**SET EXERCISE**
Update the lines of the listing from the one containing "Where should I click to: Minimize" down to the one containing "click(x=1054, y=174)" by replacing "terminal" with "console", and write those lines out again with everything else unchanged.

Records:
--------

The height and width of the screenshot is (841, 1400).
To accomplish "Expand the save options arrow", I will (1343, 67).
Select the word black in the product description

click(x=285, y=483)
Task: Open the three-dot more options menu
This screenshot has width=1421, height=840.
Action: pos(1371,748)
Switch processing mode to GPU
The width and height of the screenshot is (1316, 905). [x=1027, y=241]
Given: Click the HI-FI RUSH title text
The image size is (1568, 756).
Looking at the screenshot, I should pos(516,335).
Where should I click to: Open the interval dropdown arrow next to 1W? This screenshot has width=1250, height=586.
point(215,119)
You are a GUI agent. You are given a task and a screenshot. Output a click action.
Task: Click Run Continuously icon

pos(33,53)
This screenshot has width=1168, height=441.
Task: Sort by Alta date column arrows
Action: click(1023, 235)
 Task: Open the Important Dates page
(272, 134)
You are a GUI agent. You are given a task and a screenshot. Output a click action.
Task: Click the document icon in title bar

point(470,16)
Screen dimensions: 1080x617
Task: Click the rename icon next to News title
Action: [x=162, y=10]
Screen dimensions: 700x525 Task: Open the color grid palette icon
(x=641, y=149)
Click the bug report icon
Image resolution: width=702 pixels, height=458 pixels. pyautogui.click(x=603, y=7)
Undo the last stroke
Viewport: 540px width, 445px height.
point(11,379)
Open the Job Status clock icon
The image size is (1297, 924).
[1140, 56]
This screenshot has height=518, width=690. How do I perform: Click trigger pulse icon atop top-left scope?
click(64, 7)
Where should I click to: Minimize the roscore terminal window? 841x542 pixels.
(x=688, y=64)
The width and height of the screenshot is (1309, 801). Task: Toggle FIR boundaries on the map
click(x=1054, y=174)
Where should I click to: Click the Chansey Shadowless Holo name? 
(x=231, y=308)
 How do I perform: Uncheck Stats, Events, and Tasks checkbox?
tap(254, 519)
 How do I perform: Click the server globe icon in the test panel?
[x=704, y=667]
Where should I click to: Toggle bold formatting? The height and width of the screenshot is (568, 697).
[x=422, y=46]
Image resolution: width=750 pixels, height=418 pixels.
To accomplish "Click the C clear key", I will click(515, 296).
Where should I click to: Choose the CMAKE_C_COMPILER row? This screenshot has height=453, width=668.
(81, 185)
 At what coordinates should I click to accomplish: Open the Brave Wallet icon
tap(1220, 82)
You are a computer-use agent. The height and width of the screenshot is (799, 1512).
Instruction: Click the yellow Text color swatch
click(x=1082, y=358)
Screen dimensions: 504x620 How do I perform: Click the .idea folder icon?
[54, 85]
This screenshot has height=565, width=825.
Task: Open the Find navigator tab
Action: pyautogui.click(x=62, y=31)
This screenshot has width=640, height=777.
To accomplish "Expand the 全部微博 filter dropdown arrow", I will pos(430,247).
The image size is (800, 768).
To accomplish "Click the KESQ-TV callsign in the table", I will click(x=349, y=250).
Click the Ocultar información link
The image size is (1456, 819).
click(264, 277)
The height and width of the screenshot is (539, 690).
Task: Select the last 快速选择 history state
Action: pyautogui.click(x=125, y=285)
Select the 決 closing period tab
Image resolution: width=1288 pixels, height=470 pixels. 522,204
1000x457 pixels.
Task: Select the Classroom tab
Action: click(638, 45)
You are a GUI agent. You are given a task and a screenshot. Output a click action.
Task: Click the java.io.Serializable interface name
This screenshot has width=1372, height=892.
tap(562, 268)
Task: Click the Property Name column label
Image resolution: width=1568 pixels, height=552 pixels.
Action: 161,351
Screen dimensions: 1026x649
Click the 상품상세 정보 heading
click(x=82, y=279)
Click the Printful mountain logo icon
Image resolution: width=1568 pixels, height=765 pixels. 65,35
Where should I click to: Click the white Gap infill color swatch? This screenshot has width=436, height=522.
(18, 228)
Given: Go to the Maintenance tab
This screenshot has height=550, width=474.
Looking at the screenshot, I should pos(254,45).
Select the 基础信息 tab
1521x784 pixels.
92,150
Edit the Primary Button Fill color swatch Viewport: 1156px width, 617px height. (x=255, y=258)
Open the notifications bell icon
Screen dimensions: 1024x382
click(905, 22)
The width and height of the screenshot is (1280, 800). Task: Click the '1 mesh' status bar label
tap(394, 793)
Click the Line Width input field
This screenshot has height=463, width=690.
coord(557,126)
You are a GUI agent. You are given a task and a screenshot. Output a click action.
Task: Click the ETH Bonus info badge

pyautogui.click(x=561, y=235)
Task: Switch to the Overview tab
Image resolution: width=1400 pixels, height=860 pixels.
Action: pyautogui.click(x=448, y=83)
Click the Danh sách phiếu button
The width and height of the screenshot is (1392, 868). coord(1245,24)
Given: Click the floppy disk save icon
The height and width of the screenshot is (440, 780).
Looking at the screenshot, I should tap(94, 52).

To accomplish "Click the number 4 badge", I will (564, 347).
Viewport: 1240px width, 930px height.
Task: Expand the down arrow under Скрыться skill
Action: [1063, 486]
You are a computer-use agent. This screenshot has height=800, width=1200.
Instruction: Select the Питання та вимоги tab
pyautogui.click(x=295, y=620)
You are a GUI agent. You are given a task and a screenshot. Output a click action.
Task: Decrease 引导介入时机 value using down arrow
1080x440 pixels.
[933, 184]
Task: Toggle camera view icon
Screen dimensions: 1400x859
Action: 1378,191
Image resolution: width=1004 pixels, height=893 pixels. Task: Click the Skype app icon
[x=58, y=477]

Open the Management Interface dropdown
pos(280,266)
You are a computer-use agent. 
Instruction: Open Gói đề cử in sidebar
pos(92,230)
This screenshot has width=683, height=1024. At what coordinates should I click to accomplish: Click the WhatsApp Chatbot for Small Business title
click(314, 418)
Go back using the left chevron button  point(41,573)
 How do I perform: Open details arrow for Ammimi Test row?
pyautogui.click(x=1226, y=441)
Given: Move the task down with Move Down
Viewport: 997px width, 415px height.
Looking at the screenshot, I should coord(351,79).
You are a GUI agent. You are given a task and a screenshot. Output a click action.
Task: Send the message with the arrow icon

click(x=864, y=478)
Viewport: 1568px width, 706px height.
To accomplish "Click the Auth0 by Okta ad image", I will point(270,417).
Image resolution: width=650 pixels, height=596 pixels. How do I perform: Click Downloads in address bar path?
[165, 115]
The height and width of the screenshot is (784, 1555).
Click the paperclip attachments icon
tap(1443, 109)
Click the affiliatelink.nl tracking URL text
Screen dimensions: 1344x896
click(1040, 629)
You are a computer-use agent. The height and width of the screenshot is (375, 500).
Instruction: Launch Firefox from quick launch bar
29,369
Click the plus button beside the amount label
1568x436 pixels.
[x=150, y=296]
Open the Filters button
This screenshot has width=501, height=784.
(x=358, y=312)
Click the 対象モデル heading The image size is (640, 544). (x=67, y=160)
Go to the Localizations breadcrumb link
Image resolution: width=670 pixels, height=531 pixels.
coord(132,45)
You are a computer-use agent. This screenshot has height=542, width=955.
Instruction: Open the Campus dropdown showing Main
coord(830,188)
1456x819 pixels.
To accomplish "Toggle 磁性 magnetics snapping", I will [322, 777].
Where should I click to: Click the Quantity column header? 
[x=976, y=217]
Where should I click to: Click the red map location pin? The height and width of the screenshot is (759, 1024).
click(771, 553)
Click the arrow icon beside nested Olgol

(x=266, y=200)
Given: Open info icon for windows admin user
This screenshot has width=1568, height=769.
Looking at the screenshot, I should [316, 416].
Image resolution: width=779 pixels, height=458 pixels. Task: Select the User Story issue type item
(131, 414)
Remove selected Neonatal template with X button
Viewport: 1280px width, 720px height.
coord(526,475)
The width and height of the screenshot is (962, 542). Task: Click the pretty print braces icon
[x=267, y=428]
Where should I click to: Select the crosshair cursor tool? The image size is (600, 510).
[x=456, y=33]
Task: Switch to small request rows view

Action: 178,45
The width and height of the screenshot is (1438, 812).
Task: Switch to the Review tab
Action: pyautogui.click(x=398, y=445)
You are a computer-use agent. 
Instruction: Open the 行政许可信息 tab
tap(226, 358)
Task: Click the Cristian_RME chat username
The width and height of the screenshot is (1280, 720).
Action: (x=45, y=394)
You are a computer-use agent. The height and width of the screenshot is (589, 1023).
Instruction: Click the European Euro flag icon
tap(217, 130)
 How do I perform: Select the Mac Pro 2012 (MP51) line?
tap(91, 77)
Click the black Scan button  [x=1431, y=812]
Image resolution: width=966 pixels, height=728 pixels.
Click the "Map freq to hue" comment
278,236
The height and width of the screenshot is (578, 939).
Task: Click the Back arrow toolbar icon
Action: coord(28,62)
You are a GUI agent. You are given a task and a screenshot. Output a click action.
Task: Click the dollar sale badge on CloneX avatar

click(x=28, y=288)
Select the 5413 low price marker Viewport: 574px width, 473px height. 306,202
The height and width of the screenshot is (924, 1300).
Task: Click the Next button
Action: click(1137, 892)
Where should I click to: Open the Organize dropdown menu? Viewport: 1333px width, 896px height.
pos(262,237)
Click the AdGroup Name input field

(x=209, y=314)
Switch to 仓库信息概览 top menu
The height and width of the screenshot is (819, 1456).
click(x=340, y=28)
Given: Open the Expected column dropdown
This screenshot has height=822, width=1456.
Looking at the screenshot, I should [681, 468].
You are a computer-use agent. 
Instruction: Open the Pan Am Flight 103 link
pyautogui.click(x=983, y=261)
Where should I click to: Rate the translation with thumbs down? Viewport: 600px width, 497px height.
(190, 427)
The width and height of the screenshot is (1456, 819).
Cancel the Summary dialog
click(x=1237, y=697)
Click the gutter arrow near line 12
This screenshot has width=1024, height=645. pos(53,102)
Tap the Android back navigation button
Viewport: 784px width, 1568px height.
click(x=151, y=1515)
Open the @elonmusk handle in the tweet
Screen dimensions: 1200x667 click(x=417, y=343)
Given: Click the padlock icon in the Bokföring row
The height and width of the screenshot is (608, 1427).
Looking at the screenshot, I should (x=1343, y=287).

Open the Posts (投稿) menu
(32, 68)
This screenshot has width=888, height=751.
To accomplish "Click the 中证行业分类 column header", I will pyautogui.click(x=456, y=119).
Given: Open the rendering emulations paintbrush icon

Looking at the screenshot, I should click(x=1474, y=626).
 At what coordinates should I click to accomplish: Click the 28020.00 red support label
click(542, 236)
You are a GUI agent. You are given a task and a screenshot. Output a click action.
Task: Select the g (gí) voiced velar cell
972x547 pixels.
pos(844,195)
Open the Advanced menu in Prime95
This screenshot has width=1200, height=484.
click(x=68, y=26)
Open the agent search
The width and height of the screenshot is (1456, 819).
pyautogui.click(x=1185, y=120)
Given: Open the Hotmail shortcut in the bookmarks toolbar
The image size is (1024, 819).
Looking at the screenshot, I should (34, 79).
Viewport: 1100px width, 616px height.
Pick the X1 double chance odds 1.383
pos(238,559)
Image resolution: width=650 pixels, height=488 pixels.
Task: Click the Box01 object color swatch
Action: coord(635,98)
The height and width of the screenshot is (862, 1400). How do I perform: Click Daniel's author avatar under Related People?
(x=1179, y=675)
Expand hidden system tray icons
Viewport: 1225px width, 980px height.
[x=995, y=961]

--------

**FINAL ANSWER**
Where should I click to: Minimize the roscore console window? 841x542 pixels.
(x=688, y=64)
The width and height of the screenshot is (1309, 801). Task: Toggle FIR boundaries on the map
click(x=1054, y=174)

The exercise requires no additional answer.